RE: Cray - trade and the Virginia class sub:
I was tempted to pass this off as getting too involved, but it is key to the idea's viability. So, you are right, I have to sell to the Inner Sphere more aggressively. The sales are not to make a Clan-tech power out of a House, but they could be used to make the station self-sufficient and even profitable. If the sale of a single lance of mechs could cover base costs for a year or two without getting subsidized by the head office, it would be a good and reasonable expectation.

As far as making consumer goods goes, your point is well taken. However, it might be better left as a background assumption. I say this because the in-universe focus is supposed to be military equipment. Supplying the lightest tip for endosteel toed boots in the IS or making the lightest, most popular, bike frames for the racers in the prestigious Tour de Sian is cool, but it is not what the company is about.

RE: LAMdriver and HMRHD – base security:
A star of expatriated, solahma, Smoke Jaguar elementals but only two mechwarriors to start with. Aerospace was on my list, but I haven't decided how many. With all the backstabbing that goes on in the Sphere I wouldn’t want a warship riding shotgun, no thanks. An in-system hiding place near a backwoods, hillbilly planet sounds good.

The update
I’ve chosen a Fredasa class Clan, corvette warship and named it Precipice Station.
Pulling the NAC-40 alone might free enough space and weight to insert the factory. It could really use an extra docking collar too.

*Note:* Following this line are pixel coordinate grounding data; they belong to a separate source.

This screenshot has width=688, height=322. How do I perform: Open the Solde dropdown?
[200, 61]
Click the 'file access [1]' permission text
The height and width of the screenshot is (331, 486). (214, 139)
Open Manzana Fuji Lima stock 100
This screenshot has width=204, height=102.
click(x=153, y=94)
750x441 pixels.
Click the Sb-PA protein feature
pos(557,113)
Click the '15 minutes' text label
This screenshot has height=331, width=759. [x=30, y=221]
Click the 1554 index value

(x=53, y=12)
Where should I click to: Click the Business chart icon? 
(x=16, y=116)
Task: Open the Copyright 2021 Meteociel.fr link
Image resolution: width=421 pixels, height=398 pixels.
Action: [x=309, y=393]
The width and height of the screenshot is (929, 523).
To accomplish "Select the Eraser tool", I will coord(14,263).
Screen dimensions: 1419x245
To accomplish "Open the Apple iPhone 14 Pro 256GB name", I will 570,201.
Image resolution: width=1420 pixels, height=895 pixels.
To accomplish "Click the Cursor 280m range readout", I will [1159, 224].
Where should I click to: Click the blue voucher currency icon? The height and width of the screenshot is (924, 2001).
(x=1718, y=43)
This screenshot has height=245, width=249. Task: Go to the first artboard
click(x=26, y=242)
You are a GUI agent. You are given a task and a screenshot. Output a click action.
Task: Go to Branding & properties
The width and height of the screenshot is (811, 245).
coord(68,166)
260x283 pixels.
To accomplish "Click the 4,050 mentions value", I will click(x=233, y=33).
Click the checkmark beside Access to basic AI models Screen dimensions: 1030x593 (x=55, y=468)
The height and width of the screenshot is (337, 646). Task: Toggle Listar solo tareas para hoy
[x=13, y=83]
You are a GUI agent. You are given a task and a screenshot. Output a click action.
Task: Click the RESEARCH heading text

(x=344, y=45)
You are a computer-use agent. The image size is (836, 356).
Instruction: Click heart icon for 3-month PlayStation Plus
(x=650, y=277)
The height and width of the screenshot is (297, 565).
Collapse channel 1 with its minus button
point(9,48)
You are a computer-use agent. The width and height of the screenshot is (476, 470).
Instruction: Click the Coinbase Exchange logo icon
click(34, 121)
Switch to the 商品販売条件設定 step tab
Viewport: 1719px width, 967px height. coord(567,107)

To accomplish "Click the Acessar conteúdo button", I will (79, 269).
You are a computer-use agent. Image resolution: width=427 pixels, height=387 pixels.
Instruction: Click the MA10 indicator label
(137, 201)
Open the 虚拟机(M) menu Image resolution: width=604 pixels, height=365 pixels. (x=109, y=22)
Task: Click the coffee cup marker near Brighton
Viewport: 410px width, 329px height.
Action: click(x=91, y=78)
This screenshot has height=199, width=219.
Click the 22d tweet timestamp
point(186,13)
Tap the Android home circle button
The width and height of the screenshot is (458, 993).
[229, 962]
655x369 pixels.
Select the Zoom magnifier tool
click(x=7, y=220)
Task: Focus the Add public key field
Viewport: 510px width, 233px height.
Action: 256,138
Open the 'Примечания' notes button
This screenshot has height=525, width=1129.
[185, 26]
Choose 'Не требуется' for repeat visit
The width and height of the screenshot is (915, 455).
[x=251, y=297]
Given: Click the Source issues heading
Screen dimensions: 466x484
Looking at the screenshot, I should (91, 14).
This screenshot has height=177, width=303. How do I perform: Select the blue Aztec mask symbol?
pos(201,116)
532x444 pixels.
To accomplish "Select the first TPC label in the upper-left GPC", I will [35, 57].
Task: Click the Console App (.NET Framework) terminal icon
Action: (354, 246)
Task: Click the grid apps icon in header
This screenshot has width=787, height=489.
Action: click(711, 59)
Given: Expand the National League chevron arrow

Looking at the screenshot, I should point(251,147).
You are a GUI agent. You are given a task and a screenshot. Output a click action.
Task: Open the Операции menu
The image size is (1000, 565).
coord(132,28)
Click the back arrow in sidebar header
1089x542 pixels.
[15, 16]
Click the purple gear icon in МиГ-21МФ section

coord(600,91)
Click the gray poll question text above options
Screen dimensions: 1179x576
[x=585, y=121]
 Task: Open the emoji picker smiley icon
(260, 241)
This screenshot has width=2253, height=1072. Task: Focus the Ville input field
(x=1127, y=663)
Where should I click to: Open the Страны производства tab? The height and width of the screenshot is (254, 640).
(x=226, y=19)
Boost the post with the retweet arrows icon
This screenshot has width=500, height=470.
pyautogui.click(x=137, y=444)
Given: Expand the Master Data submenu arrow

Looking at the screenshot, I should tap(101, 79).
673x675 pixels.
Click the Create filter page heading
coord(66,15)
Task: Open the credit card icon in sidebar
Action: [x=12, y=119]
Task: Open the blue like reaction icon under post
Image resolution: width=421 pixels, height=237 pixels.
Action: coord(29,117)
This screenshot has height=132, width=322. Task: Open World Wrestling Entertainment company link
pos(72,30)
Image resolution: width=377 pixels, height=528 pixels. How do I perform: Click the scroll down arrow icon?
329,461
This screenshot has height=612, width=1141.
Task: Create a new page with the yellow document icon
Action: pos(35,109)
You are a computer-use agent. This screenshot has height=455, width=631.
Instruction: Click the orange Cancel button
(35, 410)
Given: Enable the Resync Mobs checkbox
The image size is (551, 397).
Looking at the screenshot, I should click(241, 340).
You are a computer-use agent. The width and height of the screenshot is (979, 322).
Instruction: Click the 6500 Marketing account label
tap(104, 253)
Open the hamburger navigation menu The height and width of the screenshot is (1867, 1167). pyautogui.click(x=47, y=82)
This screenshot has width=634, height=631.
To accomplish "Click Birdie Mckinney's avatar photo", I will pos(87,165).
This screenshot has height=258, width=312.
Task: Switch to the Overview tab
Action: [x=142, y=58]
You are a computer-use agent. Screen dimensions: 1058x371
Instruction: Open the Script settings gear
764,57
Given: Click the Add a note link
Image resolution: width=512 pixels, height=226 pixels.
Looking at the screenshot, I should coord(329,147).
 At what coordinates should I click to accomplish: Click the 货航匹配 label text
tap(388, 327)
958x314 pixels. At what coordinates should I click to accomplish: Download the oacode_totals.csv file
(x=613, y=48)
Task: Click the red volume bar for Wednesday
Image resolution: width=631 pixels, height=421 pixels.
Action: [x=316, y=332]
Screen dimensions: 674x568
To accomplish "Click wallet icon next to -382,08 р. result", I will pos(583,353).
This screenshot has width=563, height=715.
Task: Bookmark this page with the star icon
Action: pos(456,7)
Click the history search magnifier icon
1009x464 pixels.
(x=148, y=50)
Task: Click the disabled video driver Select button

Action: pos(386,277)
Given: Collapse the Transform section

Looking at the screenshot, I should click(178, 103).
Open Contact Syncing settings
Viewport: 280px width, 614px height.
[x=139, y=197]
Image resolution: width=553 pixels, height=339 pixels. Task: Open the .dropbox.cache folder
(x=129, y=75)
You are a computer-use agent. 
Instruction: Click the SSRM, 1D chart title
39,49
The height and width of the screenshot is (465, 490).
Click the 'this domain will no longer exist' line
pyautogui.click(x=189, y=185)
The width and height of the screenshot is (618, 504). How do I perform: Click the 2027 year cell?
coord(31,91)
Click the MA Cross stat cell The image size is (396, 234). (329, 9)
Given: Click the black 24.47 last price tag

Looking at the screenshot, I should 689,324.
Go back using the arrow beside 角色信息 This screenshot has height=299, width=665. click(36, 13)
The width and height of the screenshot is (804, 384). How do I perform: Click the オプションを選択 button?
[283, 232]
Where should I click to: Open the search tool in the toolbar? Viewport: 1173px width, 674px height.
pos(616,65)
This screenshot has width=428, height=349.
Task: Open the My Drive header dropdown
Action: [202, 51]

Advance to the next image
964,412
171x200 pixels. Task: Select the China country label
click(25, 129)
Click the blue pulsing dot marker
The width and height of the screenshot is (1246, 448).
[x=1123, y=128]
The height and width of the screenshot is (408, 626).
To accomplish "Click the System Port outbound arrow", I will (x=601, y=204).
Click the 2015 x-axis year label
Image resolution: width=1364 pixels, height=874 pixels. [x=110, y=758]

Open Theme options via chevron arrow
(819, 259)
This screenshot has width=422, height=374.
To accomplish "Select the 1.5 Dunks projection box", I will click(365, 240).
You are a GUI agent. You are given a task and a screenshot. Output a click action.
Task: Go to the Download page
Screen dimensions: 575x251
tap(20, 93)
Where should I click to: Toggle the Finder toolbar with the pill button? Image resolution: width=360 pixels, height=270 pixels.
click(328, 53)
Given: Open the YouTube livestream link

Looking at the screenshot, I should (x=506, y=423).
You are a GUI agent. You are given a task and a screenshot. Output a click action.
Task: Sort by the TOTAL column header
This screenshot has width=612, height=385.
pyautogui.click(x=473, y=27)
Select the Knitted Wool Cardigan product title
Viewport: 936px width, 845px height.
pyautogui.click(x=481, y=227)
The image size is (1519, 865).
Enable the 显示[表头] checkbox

Timeline: Leave clan space after the fall of the Jaguars on Strana Mechty, when its base Jaguar planet comes under attack. Arrive at Davisville (FS) est. 3061 or 3062. Discovered/attacked by WoB approx. 3070 forcing relocation to Hobson (FS) near New Syrtis for a short time. Then on to Thessalonika (home of the Tyrsis McNeil Museum) in the Rasalhague Dominion in 3081 after the fall of Wob.